◆ DESCRIPTION OF THE TASK
Below are the records; collect from them each line containing the string "text".

·····

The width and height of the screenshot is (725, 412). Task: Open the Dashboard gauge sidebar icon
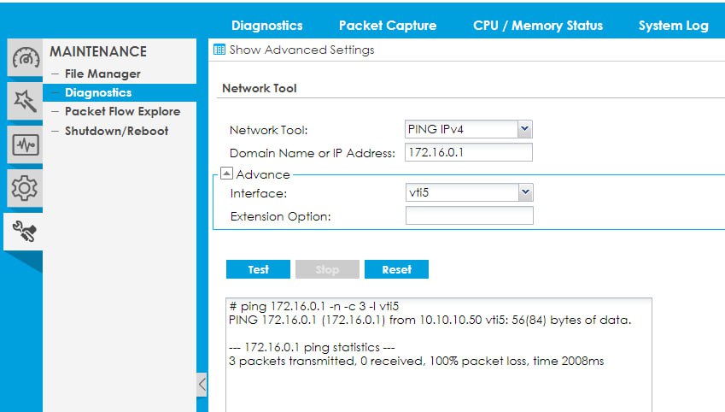click(22, 60)

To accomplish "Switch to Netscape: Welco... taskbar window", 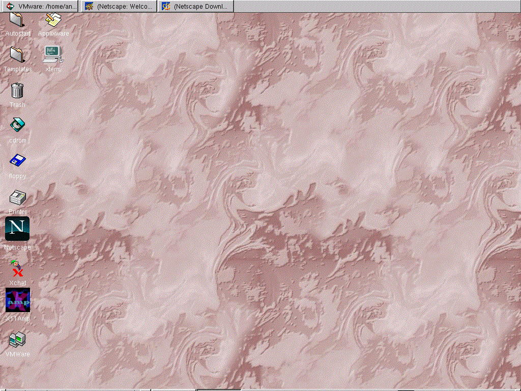I will click(119, 6).
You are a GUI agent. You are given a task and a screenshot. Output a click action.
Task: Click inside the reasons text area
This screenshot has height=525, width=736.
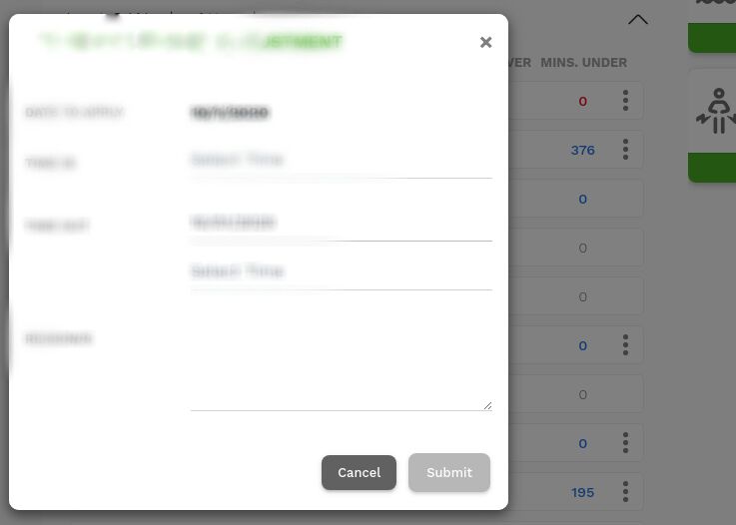(x=341, y=354)
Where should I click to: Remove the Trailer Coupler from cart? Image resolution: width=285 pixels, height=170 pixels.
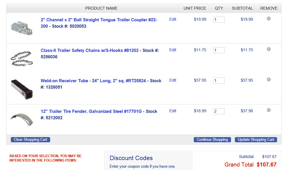point(269,19)
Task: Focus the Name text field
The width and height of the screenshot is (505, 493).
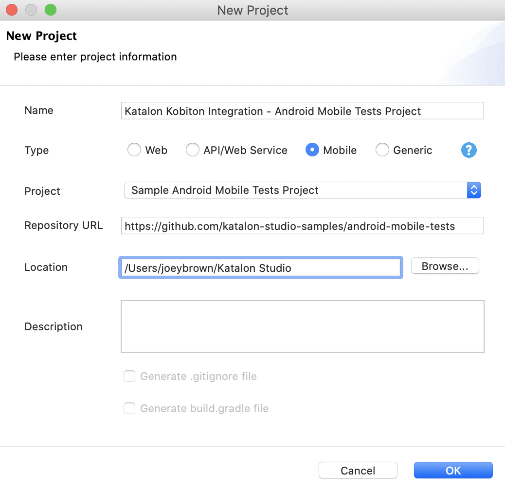Action: click(x=302, y=111)
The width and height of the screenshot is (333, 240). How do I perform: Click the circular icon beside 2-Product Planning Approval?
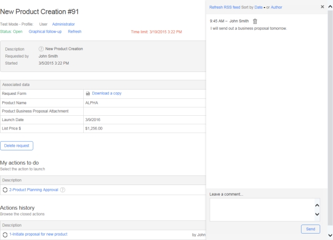(x=5, y=189)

·····

◆ WRITTEN SOLUTION
Task: Click inside the reasons text area
Task: Focus the Name text field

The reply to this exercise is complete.